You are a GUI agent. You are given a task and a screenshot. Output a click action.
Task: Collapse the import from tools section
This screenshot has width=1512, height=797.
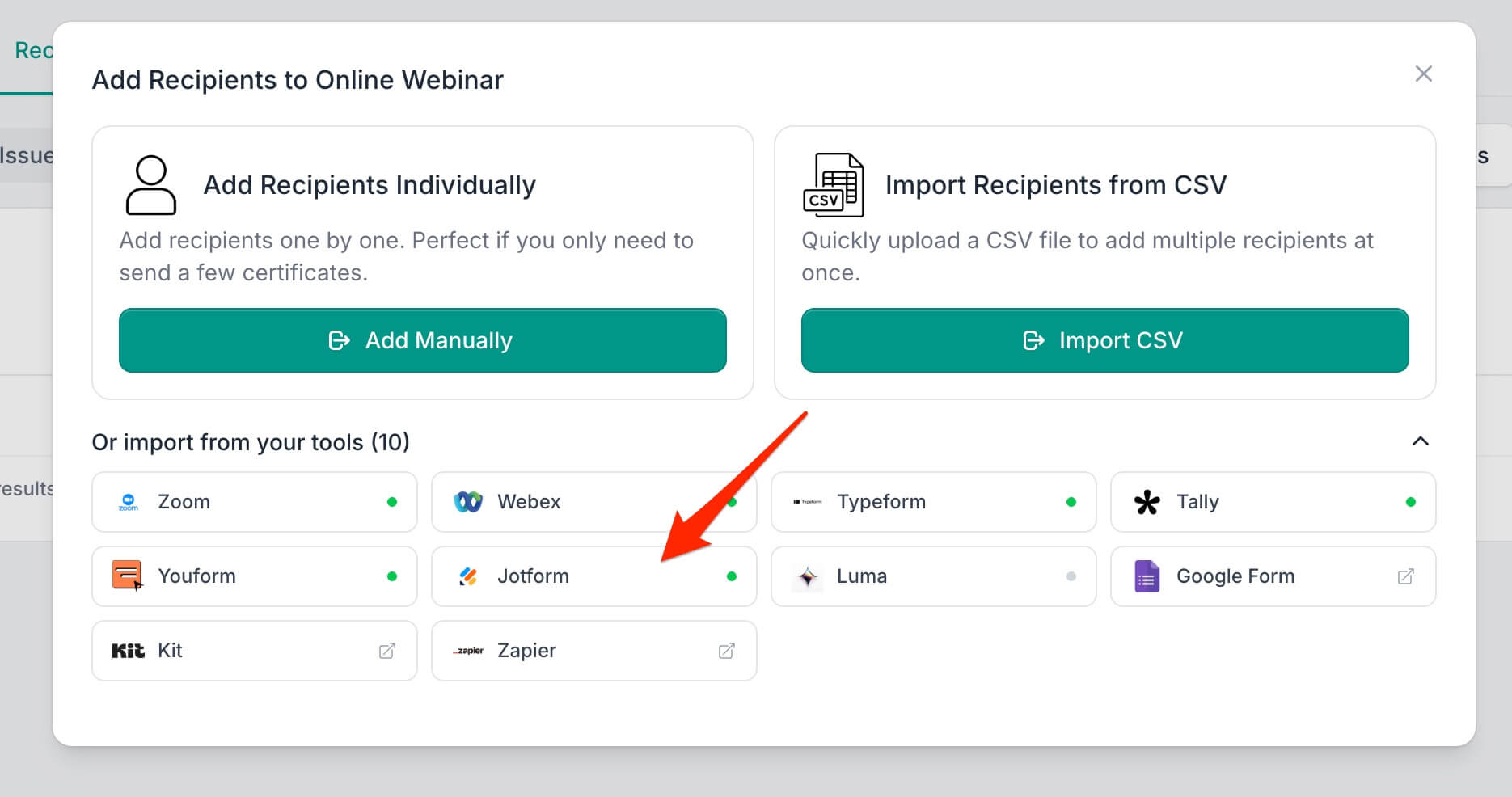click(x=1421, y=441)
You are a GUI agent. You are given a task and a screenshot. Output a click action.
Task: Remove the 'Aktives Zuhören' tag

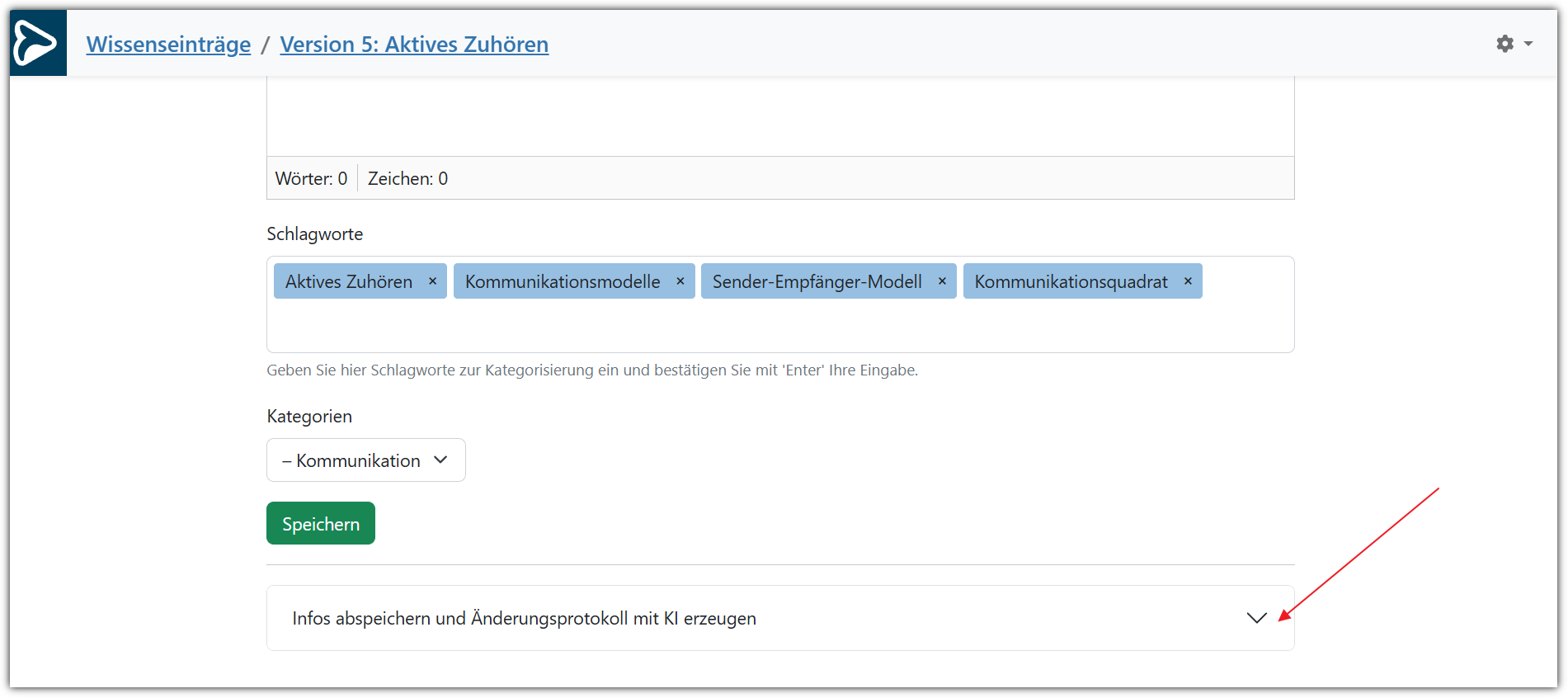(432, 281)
***
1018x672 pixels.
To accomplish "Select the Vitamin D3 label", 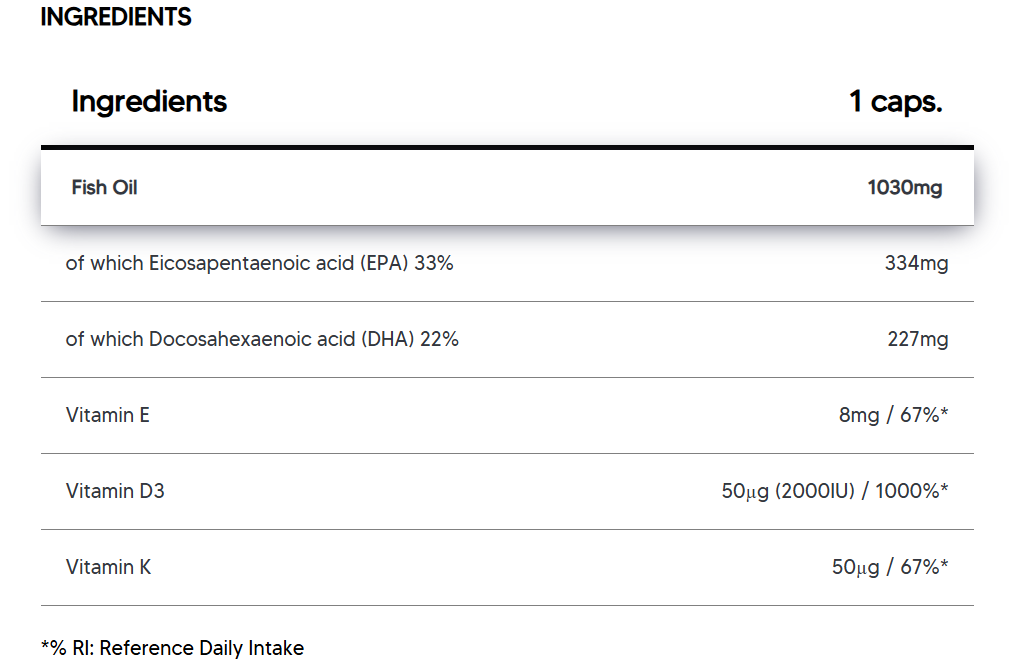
***
§ **Exercise directions**
Start with the line with "1018x672 pixels." in the listing above and stop after the line with "the Vitamin D3". Write out exactly the lines in that stretch and no others, without pictures.

§ **Finished task**
1018x672 pixels.
To accomplish "Select the Vitamin D3 label", 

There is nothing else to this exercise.